Originally Posted by
TooMany
Cougar stated: "But observed gravitational effects suggest there must be 5-10 times more matter in galaxies than the baryons we can detect."
I'm not sure that this is correct statement without various assumptions, can you site a reference? Some dwarf galaxies have far more "dark matter" than that (e.g. 100 times visible), and some large galaxies require relatively little additional mass to explain their rotation curves (or velocity dispersion).
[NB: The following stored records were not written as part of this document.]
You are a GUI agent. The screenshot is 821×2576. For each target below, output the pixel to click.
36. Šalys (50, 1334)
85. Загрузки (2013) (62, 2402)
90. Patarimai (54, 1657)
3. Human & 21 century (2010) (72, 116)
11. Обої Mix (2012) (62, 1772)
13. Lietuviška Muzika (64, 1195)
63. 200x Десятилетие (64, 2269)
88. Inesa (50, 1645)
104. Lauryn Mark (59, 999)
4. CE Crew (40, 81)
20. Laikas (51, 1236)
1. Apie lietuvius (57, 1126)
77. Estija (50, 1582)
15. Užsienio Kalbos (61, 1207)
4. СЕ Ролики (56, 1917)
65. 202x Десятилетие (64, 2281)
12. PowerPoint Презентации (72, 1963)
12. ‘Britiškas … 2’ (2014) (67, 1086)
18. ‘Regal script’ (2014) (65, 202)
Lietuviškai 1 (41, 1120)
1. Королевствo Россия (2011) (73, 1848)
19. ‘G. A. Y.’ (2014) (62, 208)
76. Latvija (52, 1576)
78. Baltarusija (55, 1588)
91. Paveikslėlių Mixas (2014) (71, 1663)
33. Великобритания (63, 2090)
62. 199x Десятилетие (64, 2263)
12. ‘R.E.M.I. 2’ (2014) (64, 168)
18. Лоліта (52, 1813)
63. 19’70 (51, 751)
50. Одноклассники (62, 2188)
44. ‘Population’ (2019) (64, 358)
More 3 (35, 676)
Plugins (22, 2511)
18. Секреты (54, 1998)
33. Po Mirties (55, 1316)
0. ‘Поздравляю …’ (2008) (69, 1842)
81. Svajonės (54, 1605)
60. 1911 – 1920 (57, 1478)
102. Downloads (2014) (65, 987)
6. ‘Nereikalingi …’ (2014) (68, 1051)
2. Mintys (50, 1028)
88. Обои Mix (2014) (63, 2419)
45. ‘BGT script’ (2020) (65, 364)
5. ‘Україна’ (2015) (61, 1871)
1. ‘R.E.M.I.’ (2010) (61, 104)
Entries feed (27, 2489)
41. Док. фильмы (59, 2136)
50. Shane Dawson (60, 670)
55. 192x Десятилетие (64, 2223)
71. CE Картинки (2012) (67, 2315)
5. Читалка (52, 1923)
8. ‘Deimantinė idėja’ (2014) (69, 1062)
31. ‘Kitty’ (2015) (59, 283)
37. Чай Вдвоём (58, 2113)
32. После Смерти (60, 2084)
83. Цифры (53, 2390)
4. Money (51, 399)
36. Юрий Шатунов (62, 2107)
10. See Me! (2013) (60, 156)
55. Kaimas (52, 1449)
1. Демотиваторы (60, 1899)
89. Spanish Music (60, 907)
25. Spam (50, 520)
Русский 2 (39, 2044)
Sure, mine was a general statement, and there are exceptions. I've heard in the past that the apparent dynamics of large elliptical galaxies don't seem to require as much dark matter as, for example, spirals. However, large ellipticals are formed by mergers, and mergers are going to perturb existing near-circular orbits into more elongated orbits. Objects in elongated orbits are going slower than their average speed when they're far from the center of the galaxy. Dekel, et al. simulated the situation and found that these elongated orbits, with their slower outer trajectories, only make it look like there's less dark matter than we would expect:
Using numerical simulations of disk-galaxy mergers, we find that the stellar orbits in the outer regions of the resulting ellipticals are very elongated. These stars were torn by tidal forces from their original galaxies during the first close passage and put on outgoing trajectories. The elongated orbits, combined with the steeply falling density profile of the observed tracers, explain the observed low velocities even in the presence of large amounts of dark matter.
As I've always said, a single paper does not firmly establish a proposition. But this one makes sense to me.